More Than Half of US Adults Are Now Eligible For Ozempic.
Ozempic, a drug used to treat diabetes, keeps gaining attention as celebrities, tech moguls and TikTok influencers have described taking it to lose weight in short time frames.
The Food and Drug Administration first approved the injectable medication for treating diabetes in 2017; the agency approved a drug with a higher dose of the active ingredient in Ozempic, called semaglutide, to treat obesity in 2021, under the brand name Wegovy. Since then, talk of the drug has popped up across the internet.

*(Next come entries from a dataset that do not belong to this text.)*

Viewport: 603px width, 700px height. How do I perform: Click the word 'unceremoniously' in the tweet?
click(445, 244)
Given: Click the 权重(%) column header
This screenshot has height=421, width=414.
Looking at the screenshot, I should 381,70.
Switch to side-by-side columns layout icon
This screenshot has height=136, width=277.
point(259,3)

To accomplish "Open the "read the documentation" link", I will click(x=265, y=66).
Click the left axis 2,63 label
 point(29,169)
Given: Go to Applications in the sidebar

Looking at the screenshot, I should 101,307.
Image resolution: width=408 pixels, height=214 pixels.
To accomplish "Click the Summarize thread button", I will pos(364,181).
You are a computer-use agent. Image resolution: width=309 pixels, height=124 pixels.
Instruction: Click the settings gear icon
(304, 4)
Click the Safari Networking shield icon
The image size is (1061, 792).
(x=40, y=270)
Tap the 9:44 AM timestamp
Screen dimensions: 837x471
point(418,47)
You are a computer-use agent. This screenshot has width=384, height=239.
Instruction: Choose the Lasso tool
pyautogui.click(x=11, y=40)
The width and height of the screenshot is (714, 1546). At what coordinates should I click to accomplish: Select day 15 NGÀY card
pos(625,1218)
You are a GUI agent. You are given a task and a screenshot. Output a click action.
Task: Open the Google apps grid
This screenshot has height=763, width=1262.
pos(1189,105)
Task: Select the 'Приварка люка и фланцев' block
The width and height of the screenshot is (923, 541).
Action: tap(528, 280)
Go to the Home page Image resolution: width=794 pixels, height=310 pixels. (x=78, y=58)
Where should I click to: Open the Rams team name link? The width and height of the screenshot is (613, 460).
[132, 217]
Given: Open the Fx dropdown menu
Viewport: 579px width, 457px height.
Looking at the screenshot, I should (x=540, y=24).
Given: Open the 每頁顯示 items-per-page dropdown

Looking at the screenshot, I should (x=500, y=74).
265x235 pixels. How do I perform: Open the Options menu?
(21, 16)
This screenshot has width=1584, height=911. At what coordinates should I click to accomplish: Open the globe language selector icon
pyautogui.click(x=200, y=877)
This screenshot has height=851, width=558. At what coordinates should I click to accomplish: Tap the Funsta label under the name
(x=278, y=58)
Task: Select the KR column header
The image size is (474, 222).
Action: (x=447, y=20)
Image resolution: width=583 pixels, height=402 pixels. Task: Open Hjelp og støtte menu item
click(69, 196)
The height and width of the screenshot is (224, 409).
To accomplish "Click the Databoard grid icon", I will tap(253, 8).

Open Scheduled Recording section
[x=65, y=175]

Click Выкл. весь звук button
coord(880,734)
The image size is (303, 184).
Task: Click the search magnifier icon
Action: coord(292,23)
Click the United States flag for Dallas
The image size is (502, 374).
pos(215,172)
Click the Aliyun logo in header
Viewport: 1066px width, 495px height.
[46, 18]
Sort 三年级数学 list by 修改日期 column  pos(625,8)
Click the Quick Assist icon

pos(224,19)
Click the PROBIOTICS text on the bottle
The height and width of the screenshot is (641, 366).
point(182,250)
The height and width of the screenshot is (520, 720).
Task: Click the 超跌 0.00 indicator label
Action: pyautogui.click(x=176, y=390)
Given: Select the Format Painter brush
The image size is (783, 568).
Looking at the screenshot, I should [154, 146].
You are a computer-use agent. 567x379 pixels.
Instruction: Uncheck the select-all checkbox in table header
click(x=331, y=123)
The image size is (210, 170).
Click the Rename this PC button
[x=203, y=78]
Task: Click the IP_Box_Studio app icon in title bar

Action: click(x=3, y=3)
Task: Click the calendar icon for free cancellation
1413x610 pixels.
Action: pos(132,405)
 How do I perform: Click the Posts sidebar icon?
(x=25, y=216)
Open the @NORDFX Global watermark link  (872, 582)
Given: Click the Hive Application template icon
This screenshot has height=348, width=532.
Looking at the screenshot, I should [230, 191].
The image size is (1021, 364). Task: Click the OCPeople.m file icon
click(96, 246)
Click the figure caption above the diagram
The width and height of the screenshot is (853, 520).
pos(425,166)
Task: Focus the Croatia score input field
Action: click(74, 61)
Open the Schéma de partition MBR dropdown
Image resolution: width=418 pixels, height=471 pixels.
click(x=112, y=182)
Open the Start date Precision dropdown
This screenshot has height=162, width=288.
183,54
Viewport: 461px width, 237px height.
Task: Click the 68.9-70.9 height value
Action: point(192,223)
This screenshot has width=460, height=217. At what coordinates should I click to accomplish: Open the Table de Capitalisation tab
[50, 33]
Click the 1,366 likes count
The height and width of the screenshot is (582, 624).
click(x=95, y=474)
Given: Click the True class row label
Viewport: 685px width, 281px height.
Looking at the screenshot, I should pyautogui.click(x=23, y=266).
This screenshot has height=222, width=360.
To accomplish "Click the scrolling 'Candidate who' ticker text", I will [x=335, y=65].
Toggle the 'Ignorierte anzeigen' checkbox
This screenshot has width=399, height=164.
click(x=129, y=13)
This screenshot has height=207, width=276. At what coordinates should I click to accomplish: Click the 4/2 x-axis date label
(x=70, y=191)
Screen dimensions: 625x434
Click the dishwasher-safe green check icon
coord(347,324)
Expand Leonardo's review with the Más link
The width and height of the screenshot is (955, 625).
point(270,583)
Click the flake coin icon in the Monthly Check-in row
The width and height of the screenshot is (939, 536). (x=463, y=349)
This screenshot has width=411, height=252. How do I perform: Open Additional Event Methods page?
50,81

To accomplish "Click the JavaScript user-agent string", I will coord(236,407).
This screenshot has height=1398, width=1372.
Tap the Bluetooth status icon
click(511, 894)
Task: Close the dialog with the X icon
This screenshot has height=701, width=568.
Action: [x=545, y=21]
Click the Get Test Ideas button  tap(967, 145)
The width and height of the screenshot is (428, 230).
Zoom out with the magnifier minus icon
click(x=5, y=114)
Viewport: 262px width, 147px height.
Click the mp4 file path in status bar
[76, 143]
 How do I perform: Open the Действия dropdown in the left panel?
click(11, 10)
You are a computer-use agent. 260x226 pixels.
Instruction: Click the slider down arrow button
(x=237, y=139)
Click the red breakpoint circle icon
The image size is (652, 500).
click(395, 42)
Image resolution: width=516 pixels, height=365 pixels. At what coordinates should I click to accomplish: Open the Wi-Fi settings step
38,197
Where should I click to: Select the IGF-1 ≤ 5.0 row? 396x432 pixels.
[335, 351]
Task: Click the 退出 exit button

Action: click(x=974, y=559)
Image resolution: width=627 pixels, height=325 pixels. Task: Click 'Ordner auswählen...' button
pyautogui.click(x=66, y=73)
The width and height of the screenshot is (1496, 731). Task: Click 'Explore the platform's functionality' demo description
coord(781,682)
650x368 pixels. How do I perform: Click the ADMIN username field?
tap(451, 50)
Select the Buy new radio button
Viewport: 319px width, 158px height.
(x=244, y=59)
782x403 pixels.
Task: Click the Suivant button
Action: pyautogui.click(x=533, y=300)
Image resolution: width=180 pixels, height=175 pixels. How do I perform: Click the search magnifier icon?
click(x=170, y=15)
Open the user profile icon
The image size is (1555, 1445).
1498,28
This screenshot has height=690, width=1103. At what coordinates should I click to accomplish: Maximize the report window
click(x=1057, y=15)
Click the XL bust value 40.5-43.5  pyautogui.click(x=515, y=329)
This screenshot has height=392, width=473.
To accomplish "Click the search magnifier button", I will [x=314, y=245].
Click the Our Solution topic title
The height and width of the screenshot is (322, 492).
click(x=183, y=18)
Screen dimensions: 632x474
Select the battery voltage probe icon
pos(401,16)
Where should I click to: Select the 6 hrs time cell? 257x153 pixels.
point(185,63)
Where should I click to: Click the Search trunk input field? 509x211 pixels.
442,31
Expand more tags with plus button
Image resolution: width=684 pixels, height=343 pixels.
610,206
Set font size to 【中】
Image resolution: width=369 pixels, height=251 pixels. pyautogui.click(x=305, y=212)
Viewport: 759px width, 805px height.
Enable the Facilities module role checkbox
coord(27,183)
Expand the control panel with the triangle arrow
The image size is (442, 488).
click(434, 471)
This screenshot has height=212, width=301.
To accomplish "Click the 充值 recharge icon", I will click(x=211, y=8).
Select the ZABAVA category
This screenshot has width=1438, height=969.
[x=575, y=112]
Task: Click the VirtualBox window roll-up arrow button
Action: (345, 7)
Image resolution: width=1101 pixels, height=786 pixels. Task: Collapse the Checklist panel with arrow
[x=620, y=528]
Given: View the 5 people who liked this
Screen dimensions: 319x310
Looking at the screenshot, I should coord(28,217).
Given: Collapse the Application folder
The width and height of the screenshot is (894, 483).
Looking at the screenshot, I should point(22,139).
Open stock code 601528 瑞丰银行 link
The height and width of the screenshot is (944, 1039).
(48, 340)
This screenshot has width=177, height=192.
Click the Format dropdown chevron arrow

Ozempic and Wegovy are both designed to be injected once a week in the stomach, thigh, or arm.
Semaglutide lowers blood sugar levels and regulates insulin, which is crucial for people with Type 2 diabetes. The drug also imitates a hormone called glucagon-like peptide-1 that we naturally produce in our intestines, limiting appetite by signaling to our bodies that we feel full and prompting our stomachs to empty more slowly. As a result, people with obesity and accompanying health concerns have lost weight while taking it. People feel fuller faster, said Dr. Janice Jin Hwang, chief of the Division of Endocrinology and Metabolism at the University of North Carolina School of Medicine. For patients taking the medication, “foods that used to be exciting to them are no longer exciting,” she said.
Who will take
After the F.D.A. approved Ozempic for people with Type 2 diabetes, the agency approved Wegovy for adults with obesity or excess weight with at least one “weight-related condition,” which the agency considers to be issues like high blood pressure, Type 2 diabetes, or high cholesterol. The F.D.A. defines obesity and overweight using the Body Mass Index, an entrenched but widely debated metric. Regulators approved Zepbound, the newest weight loss drug, for people with a B.M.I. of 30 or greater, or 27 or greater with a weight-related condition.
These medications can be expensive without insurance — the list price for Wegovy is over $1,300 for a 28-day supply, and Ozempic can cost around $892 for a monthly supply without insurance — and people who don’t meet the F.D.A.’s criteria will likely have trouble getting insurance to cover it.